Problem details: Replace "Liabilities" with "Assets" throughout the listing below, change nothing else, and omit the pictures from your version.

Extracted data:
***
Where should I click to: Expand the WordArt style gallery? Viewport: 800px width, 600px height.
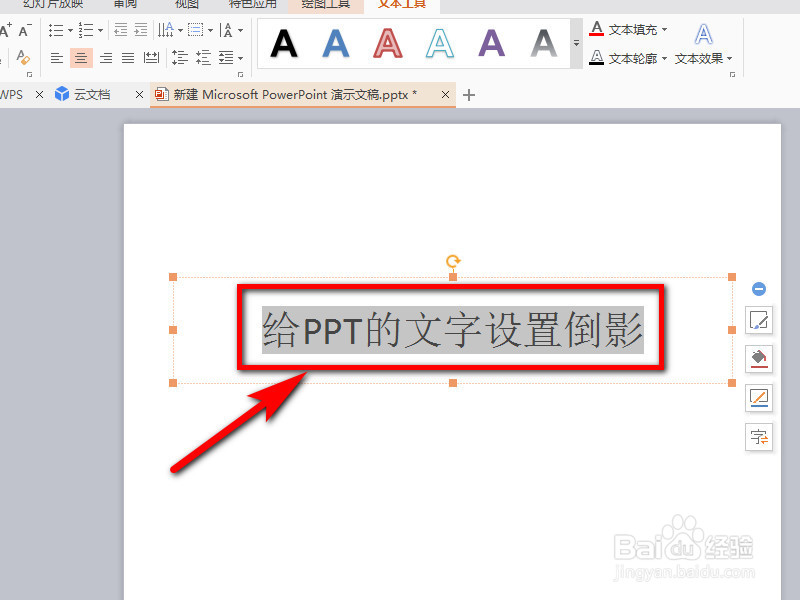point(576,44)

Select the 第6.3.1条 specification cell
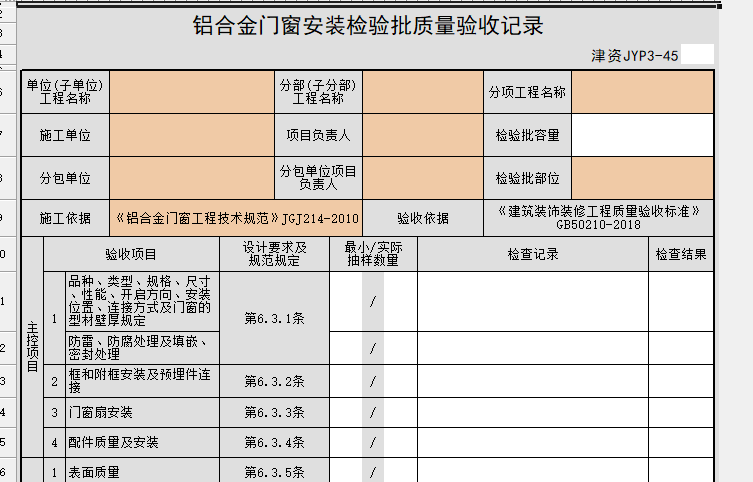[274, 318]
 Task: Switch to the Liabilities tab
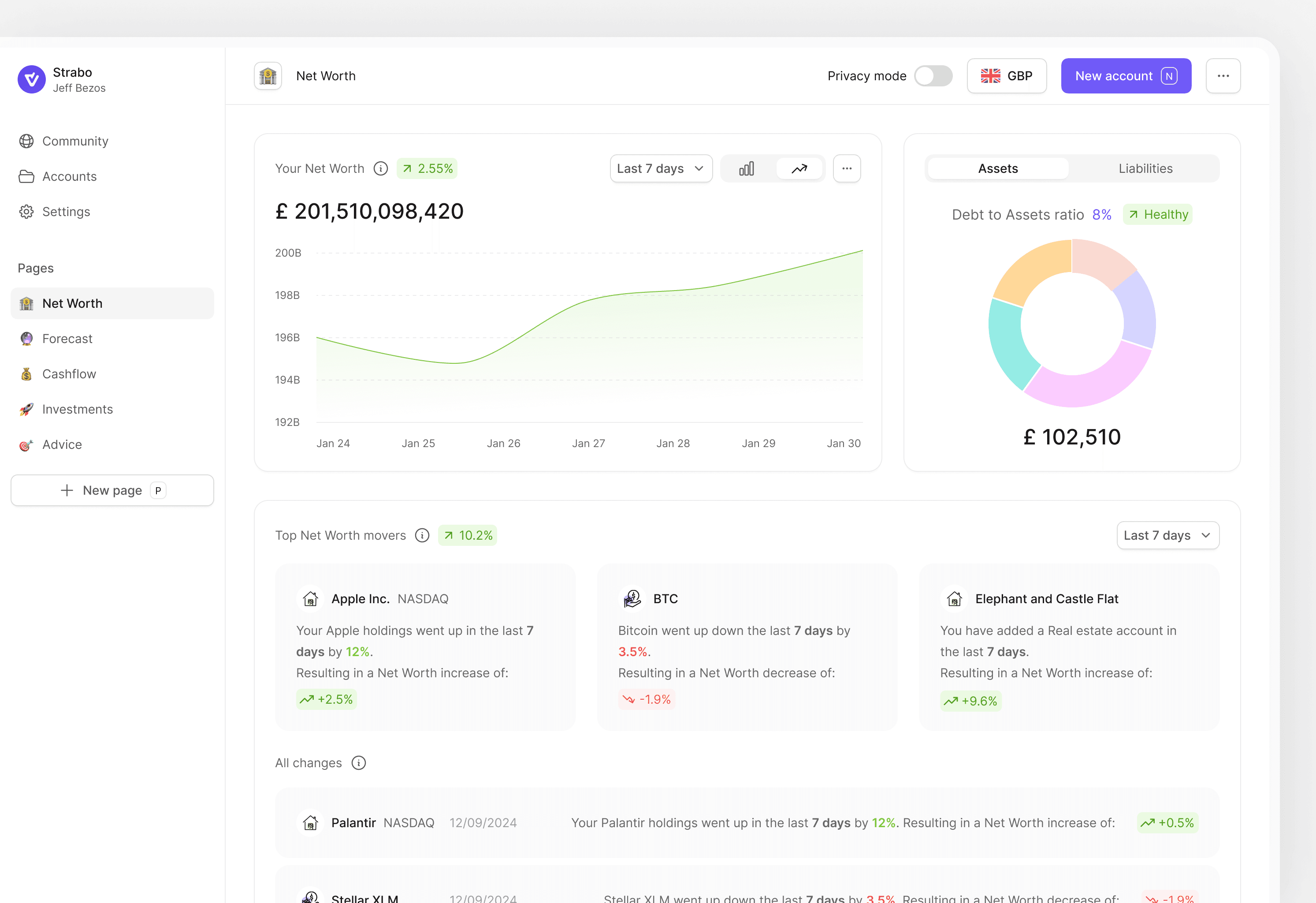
***
Completed task:
Where should I click to: Expand the WordArt style gallery? Viewport: 800px width, 600px height.
point(576,44)

Select the 第6.3.1条 specification cell
[274, 318]
 Task: Switch to the Assets tab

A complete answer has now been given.